Esiti di Studi
Uno studio, pubblicato su Nature Communication sposta le lancette biologiche dell’uomo fino a un limite massimo dei 150 anni. A scriverlo è stato il team di ricerca di un’azienda biotech con sede a Singapore in collaborazione con il Roswell Park Comprehensive Cancer Center di Buffalo (Stati Uniti) protesa a «hackerare malattie complesse e invecchiamento con l’Intelligenza artificiale per la scoperta di farmaci e biomarcatori digitali ».
l’indicatore dello stato dinamico degli organismi
Prosegue Faragher: «Per eseguire la modellazione, i ricercatori hanno prelevato campioni di sangue da oltre 70mila partecipanti di età fino a 85 anni e hanno osservato i cambiamenti a breve termine nel numero di cellule del sangue. Il numero di globuli bianchi che una persona ha può indicare il livello di infiammazione (malattia) nel suo corpo, mentre il volume dei globuli rossi può essere un indicatore del rischio di malattie cardiache, ictus o deterioramento cognitivo, come la perdita di memoria. Gli scienziati hanno quindi semplificato questi dati in un unico parametro che hanno chiamato “indicatore dello stato dinamico degli organismi” (DOSI).

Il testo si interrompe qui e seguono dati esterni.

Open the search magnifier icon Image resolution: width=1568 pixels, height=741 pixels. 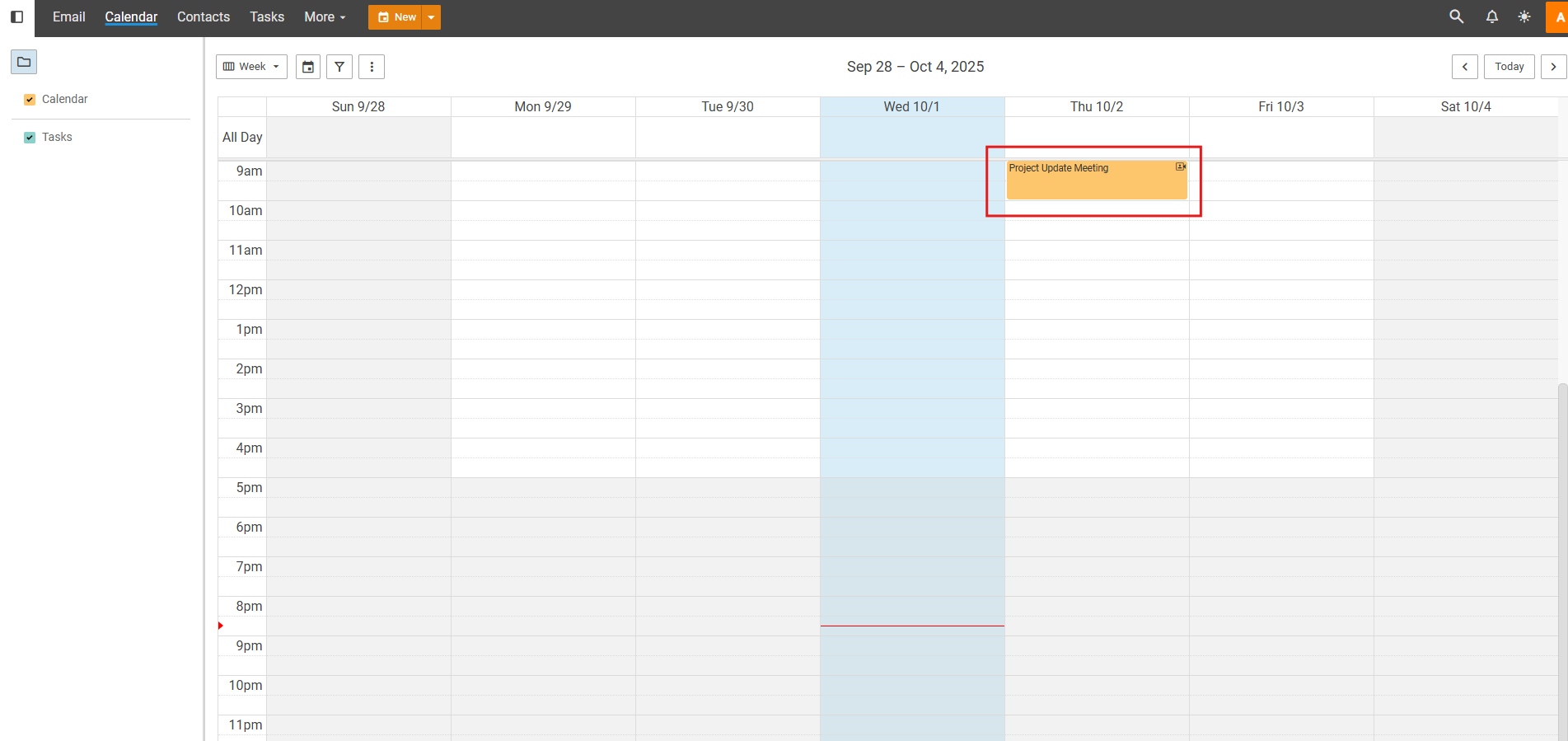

I cambiamenti nei valori DOSI dei partecipanti hanno permesso di prevedere chi avrebbe contratto malattie legate all’età e come questo variava da persona a persona e ha modellato la perdita di resilienza nel tempo. Questi calcoli prevedevano che in tutti i casi — indipendentemente dalla salute o dalla genetica — la resilienza avrebbe cessato di funzionare completamente a 150 anni, ponendo un limite teorico alla durata della vita umana».
futuri interventi anti-invecchiamento
«Questo lavoro del team mostra che gli studi longitudinali forniscono nuove possibilità per comprendere il processo di invecchiamento e l’identificazione sistematica dei biomarcatori dell’invecchiamento umano in grandi dati biomedici. La ricerca aiuterà a comprendere i limiti della longevità e i futuri interventi anti-invecchiamento. Ancora più importante, lo studio può aiutare a colmare il crescente divario tra salute e durata della vita, che continua ad ampliarsi nella maggior parte dei Paesi in via di sviluppo», afferma Brian Kennedy, della National University di Singapore.

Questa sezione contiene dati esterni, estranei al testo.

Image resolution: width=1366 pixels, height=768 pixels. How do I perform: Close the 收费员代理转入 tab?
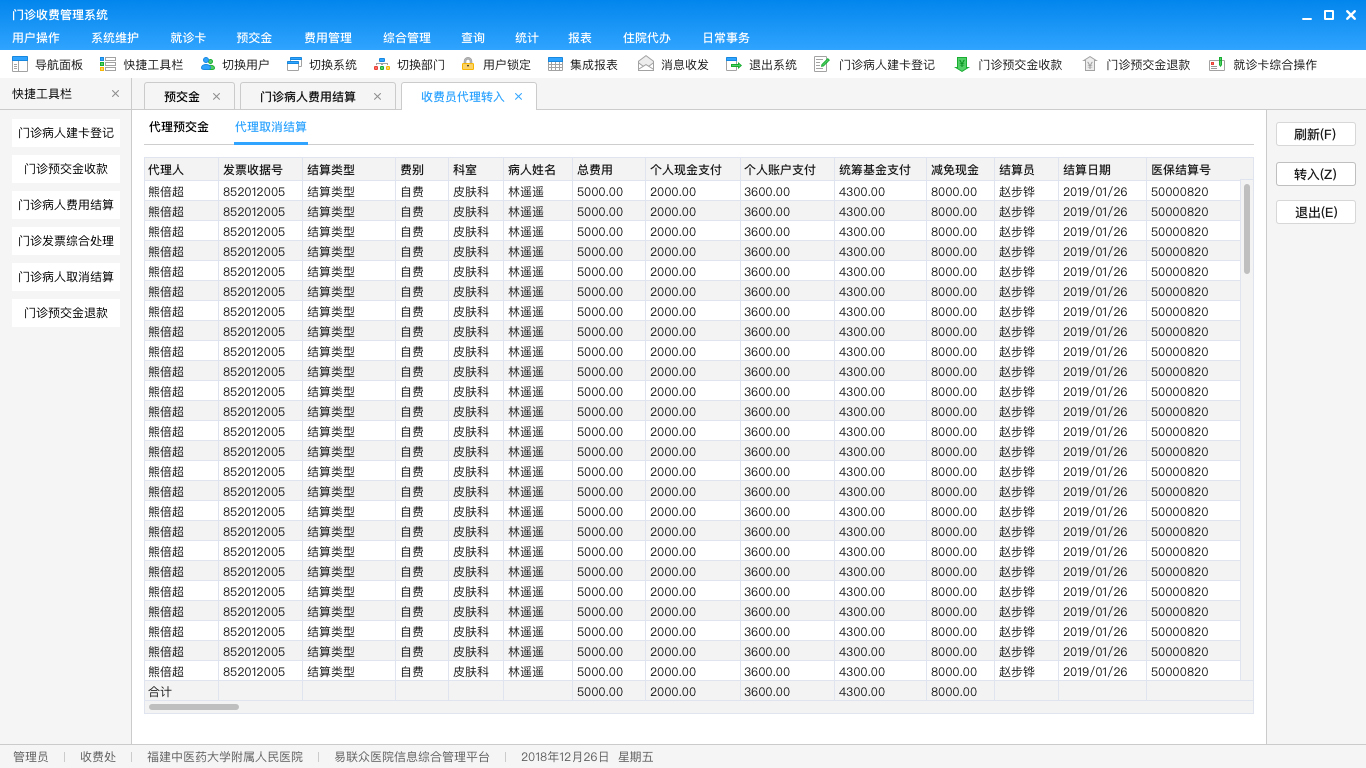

le novità e i limiti dello studio
Ma è davvero una novità questo studio? E sotto quali aspetti? «Si lo è, nel senso che siamo sempre stati molto incerti sul limite definitivo della vita, anche perché appunto non c’erano mai stati studi così precisi», risponde il professor Marco Trabucchi, presidente dell’Associazione Italiana di Psicogeriatria. «Ma questo lavoro ci dice una cosa molto chiara: non possiamo arrivare a quell’età attraverso i mezzi che ci sono concessi dalla scienza e dalla medicina. Ci dice che, mantenendo uno stile di vita sano e prevenendo le malattie, ugualmente non potremo superare il limite dei 150 anni. Fino a quell’età, la possibilità di resilienza verrebbe conservata. Quindi su questa potenzialità di resilienza dobbiamo costruire gli interventi per la nostra vita e per quelli delle comunità». «E a mio giudizio bisogna essere realistici», continua «è importante riuscire ad arrivare bene, il più a lungo possibile, ma i 150 anni non sono mica un obiettivo che io vorrei raggiungere. Mi accontenterei di molto meno. E poi non credo che potremmo vivere 150 anni in serenità: sarebbe una vita disastrosa, trascinata nel buio, nel dolore e nella fatica, psicologica prima ancora che biologica».